House debates
Wednesday, 24 September 2014
Committees
Treaties Committee; Report
11:09 am
Kelvin Thomson (Wills, Australian Labor Party) Share this | Hansard source
I rise to support the remarks made by the committee chair and I want to strongly endorse the conclusion in the report of the Joint Standing Committee on Treaties that the health of the East Asian-Australasian Flyway for migratory shorebirds continues to decline. I also want to endorse the committee's hope that the treaties between Australia and China, Japan, and Korea for the protection of migratory birds and their environment will, in the near future, begin to fulfil their intended purpose of protecting species using the flyway.
Migratory shorebirds are truly a miracle. They fly around the world and back each year, yet some of them are no bigger than my hand. But, in flying around the world, they depend on suitable habitat being available when they arrive and at certain feeding spots along the way. They are vulnerable to the disappearance of any of this habitat. If you remove any link in the chain, it guarantees that some will not successfully complete the journey and their numbers will decline. Unfortunately, this has been happening. Coastal development in Australia has been damaging the habitat of migratory shorebirds.
The situation is considerably worse in China and Korea where large areas of coastal land have been reclaimed for various urban developments, with catastrophic impacts on migratory shorebirds. Between 2000 and 2010, more than 40 per cent of the tidal flat area within six key habitat areas in the Yellow Sea was reclaimed. Losses of such magnitude are the key drivers of declines in biodiversity in the intertidal zone of the region. Observed rates of decline of waterbird species of five to nine per cent per year and of up to 26 per cent per year for the critically endangered spoon-billed sandpiper are among the highest of any ecological system on the planet.
I acknowledge the work of the Global Flyway Network who do field work in the Yellow Sea and in Bohai Bay, in particular. It is very distressing to read some of their work, such as their report from May. It says:
Zuidong, an area where we conducted a large proportion of our scanning during our early visits to Bohai, is now flanked by a six-lane highway and building work on reclaimed land is well underway. The small fishing village on the banks of the river is unrecognisable. To the north, birds are almost completely absent from Beipu.
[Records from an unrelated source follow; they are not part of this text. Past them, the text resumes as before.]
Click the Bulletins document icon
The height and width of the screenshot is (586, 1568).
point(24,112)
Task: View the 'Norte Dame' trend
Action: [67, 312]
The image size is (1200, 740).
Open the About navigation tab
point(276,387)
They add, very poignantly, that:
The stretch of mud where we estimated 80 000 Curlew Sandpiper in 2011 no longer exists.
I want to acknowledge the work of BirdLife Australia and people like Paul Sullivan, Sean Dooley and Samantha Vine who are doing their best to save these remarkable little winged adventurers. They are working to get the eastern curlew and curlew sandpiper nominated for listing under the EPBC Act. They also did work to help BirdLife International get the Philippines government to nominate the great knot as endangered.
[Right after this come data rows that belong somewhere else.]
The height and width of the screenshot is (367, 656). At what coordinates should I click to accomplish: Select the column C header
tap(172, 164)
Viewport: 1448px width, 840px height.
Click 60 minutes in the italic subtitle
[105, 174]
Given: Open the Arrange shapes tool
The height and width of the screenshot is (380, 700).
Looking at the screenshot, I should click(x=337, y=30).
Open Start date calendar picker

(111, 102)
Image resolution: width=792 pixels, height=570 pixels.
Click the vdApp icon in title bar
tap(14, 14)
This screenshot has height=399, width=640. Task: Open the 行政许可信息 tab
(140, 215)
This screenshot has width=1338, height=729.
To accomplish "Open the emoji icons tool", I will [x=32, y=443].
Reclamation and development of tidal flats in South Korea, where 25 per cent of the global population of great knots used to stop over, has led to dramatic declines. For example, there has been a loss of 90,000 great knots. The birds did not simply move to other sites. The great knots continue through South Korea to Australia's north-west coast. In Australia, there was a 24 per cent decline from 2001 to 2008 in the largest non-breeding site at Eighty Mile Beach. The species is no longer present at some sites along the south coast which it used to visit. Intertidal mud flats in the Yellow Sea have declined by 65 per cent in the last 50 years. Alarmingly, it is predicted that the global population of great knot will halve within four years.
Between 1983 and 2006 across south-eastern Australia, migratory shorebird populations plunged by 73 per cent. In July this year, I wrote to the environment minister, Mr Hunt, referring him to the Save our Shorebirds online petition and asking what the government was doing to establish a wildlife conservation plan for migratory shorebirds and develop a national wetlands policy which takes into account the cumulative effects of multiple threats to Australia's shorebirds. He recently replied to me, and I thank him for that and urge him to continue with this work, such as the draft Wildlife Conservation Plan for Migratory Shorebirds which he said will soon be out for public comment. I also urge the Chinese and Korean governments to do much more to uphold their obligations, and ensure that all remaining shorebird habitat is properly protected so that these plucky little adventurers can continue their epic journeys to the joy of many generations to come.